▶ _Source excerpt_:
Tiger Woods, Phil Mickelson and Bubba Watson will tee off together Thursday morning in golf’s equivalent of a Yalta Conference photo. But don’t be surprised if on Sunday, a more obscure name finishes atop the U.S. Open leaderboard at The Olympic Club.
The place that straddles the border between San Francisco and Daly City is known as “The Graveyard of Champions.”
It’s where the late Payne Stewart, dapper in his throwback knickerbockers and ivy cap, was overtaken in the final round of the 1998 U.S. Open by Lee Jantzen, a guy whose idea of dapper is an open collar.
It’s where the great Tom Watson, a gallery favorite during the 1987 U.S. Open – Watson had golfed for Stanford, 30 miles south of The Olympic Club – lost by a shot to Scott Simpson, better known as the straight man during the Bill Murray Show at Pebble Beach.
It’s where Arnold Palmer, beloved for the Sunday drives that defined his back-nine charges, owned a seven-shot, final-round lead over Billy Casper after the turn of the 1966 Open. Casper rallied to force the 18-hole playoff he won the following day.
It’s where Ben Hogan, on the cusp of a record fifth U.S. Open championship in 1955, lost in a playoff to Jack Fleck, an Iowa everyman who used Hogan brand clubs to beat his golfing idol.
But no event at The Olympic Club more dramatically underscored its indifference toward the brightest stars in the sports constellation than a first-flight, match-play duel during the 1939 club tournament between Ty Cobb – yep, that Ty Cobb – and Bob Rosburg, who defeated the 52-year-old baseball legend, 7 and 6.
Although Rosburg went on to distinguish himself as a one-time major winner and, later, as a golf commentator for ABC, he was not in Cobb’s league in terms of name recognition.
How could he be? Rosburg was 12.
“I really had a pretty good day,” Rosburg would recall, “and he didn’t.”
Defying his reputation, Cobb remained a gentleman in defeat, shaking the boy’s hand. And then?
“All his buddies started razzing him so bad,” Rosburg said years later, “and you know he was a pretty hot-tempered guy. He never came back to play the club again. … He dropped his membership, went down to Menlo Park (Calif.), and played the rest of his days down there.”
A golf club that could send the fierce and feared former Detroit Tiger to a safe spot under the couch is a golf club destined to frustrate a more relevant Tiger. But that’s the Olympic spirit: The club revels in its tradition of turning the tables.
It offers breathtaking views of the Golden Gate Bridge, but those views are merely a rumor in the fog. The tree-lined test of the best golfers in the world this week, the Lake Course – it’s one of three at the club – has no lake, and, for that matter, no water hazards.
The Olympic Club was founded by siblings who were gifted artists and workout zealots 100 years before president-elect John F. Kennedy identified physical fitness as a bedrock agenda of his administration.
German immigrants Charles and Arthur Nahl suspected Prussia’s capitulation to France in the Napoleonic Wars was steeped in the inferior conditioning of the Prussian soldiers. The Nahls installed gymnastics equipment in the backyard of their downtown San Francisco art studio, which became a gathering place for friends – a 19th century version of a health club.

▶ _Material provided_:

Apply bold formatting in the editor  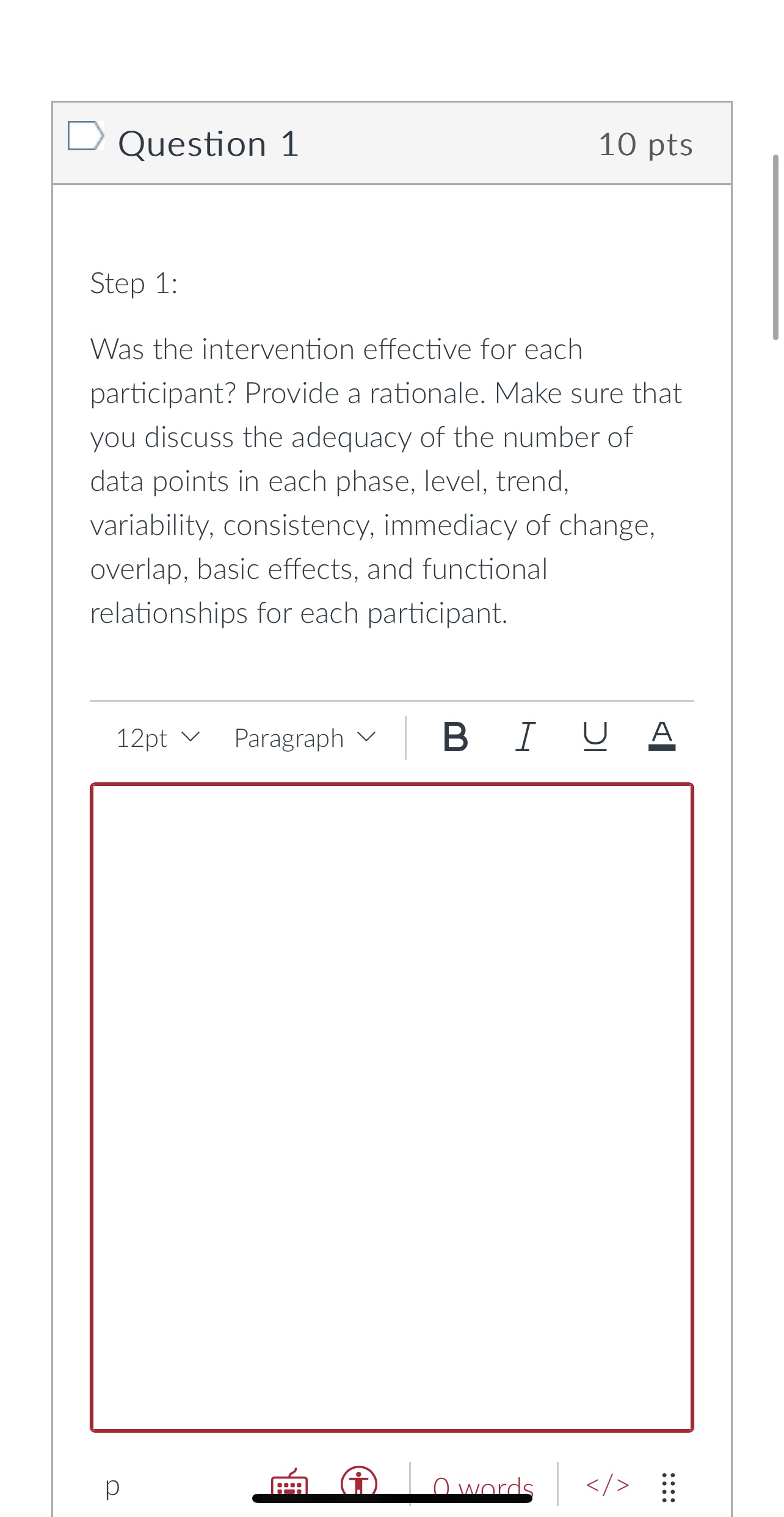456,738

▶ _Exercise brief_:
Extend the article above on The Olympic Club and its record of upsets at the U.S. Open, starting with the sentence that would follow its final line.

▶ _Task result_:
In 1860, the Nahls formed a club that used an old firehouse as its headquarters, and named it The Olympic Club, after the ancient Greek games. (The modern Olympic Games were inaugurated in 1896. Legend holds that Baron Pierre de Coubertin, creator of the modern games, made an 1893 visit to The Olympic Club to inspect the facilities.)
The Olympic Club’s association with golf began in 1918, when it took over operations and, eventually, financial control of the Lakeside Golf Club, south of downtown San Francisco. In 1922, architect Arthur Brown designed the clubhouse, which after several renovations still resembles Brown’s original building.
Although golf remains The OC’s signature activity, America’s oldest athletic club has long served as a hub for amateur sports ranging from fencing, wrestling and shooting (during the late 18th century) to such modern “extreme” competitions as triathlons, cycling and distance swimming.
The club sent 24 representatives to the 1924 Olympic Games, the same games depicted in the movie “Chariots of Fire.” Heavyweight champion Jim Corbett trained and later coached boxing at The OC. Hank Luisetti, who helped popularize the jump shot, led The OC to the 1941 national AAU basketball finals.
A roll call of former Olympic Club members and notable guests reads like a Who’s Who of San Francisco luminaries.
“I feel like a new man,” Mark Twain wrote to his mother regarding his frequent visits. “I sleep better, I have a healthy appetite, my intellect is leaner and I have become so strong and healthy that I fully believe 20 years have been added to my life.”
William Randolph Hearst made an unsuccessful bid for an OC board position in 1887, the same year he took control of the San Francisco Examiner. He was 24.
Winemaker Robert Mondavi, investment banker Dean Witter and baseball Hall of Famer Joe DiMaggio often played golf at The Olympic Club, though not as well as Johnny Miller, who was admitted as a junior member because of his precocious ability. (His family couldn’t afford the dues fees.)
On a personal note, I am en route to The Olympic Club to cover the U.S. Open, scheduled to conclude – barring a playoff – Sunday, which also happens to be Father’s Day.
When my father was a student at San Francisco’s Mission High School, he worked as a caddy at The Olympic Club.
He never shared any stories about carrying bags for Dean Witter or Robert Mondavi, but then, the rich and famous, the movers and shakers, never really impressed him. Dad was more interested in the kid that needed a job, the hard-luck loser who deserved a break, the bird that wanted food before the squirrels beat them to it.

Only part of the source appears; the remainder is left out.